Kapelle vertieft Bande zwischen Motreff und Wendern - Besuch in Bretagne
Symbol der Freundschaft

(bir) Eine Reise in die Bretagne ist stets ein Erlebnis. Durch die Lage am Meer oder die weiten Sandstränden zählt die Region zu den attraktivsten Gegenden in Frankreich. In Begleitung von Gottfried Beer bekommt der Ausflug dann eine besondere Note. So unterhält der Ortssprecher von Wendern seit fast drei Jahrzehnten enge Beziehungen zu dem bretonischen Dörfchen Motreff.

Nachdem Beer auch ein kleines Häuschen in dem Ort erworben hat, weilt er im Jahr immer wieder mal bei seinen französischen Freunden. Vor kurzem durften auch Gertraud und Robert Birkner den Ortssprecher auf seiner Reise nach Motreff begleiten.

Rühriger Verein

Für eine besondere Beziehung zwischen Wendern und der Bretagne sorgte auch die Chapelle Saint Brigitte in Motreff.
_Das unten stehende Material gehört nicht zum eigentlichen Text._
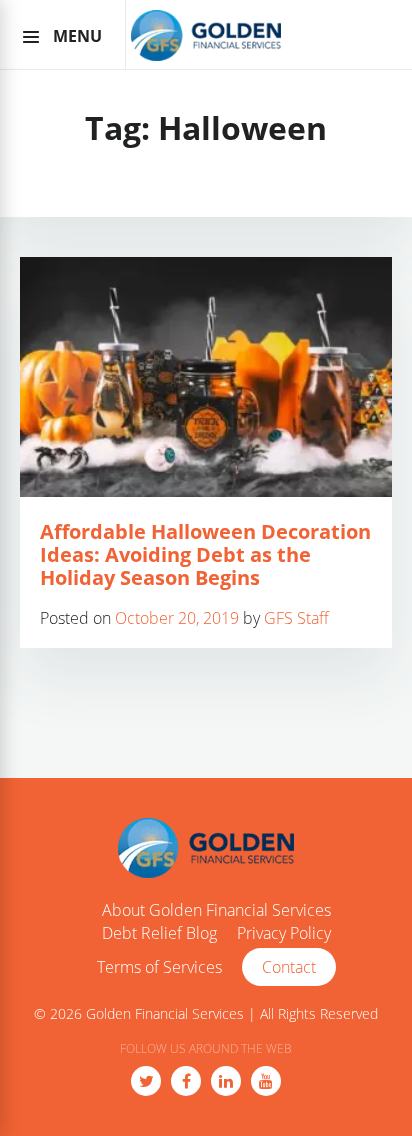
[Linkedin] (226, 1081)
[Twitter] (146, 1081)
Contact (289, 967)
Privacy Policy (284, 934)
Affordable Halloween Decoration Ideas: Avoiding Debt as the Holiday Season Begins (205, 554)
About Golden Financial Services (216, 911)
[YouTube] (266, 1081)
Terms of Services (159, 968)
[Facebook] (186, 1081)
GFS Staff (296, 618)
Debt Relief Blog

Anfang Juli 2008 waren fünf Freunde von Gottfried Beer aus Motreff zum Wenderer Dorffest gekommen. Sie erzählten, dass sie nun schon seit 14 Jahren die Kirche "Sainte Brigitte" renovieren würden. Diese Kapelle aus dem 17. Jahrhundert war komplett verfallen und überwuchert und eine Ruine geworden. Ein eigener Verein war zur Renovierung gegründet worden.
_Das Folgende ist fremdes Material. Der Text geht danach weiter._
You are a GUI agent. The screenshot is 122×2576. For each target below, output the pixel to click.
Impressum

Zu den großen Herausforderungen gehörte auch die Erneuerung der Glocke, die von Soldaten im 2. Zweiten Weltkrieg zerschossen worden war. Und natürlich brauchte es für die Glocke auch einen Glockenstrick. Die "Strickschlocher" von Wendern nahmen sich spontan der Sache an und mit vereinten Kräften wurde ein etwa 15 Meter und 3 Zentimeter dickes Seil gedreht.
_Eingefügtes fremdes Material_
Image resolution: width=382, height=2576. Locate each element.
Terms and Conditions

Mit dabei auch Hans Haberkorn, der von der Renovierung der Kirche erfuhr und gleich eine von ihm geschnitzte Christusfigur und eine Marienstatue spendete. Die Übergabe erfolgte dann ein Jahr später in der Bretagne, in Motreff. Beim offiziellen Empfang erfuhr Haberkorn, dass für den Glorienbalken noch der Hl. Johannes fehlen würde. Für den Schnitzer aus Nordbayern war klar, dass er hier ebenfalls helfen würde, wie auch bei der Rekonstruktion des Altar-Oberteils, von dem es nur mehr alte Fotos gab.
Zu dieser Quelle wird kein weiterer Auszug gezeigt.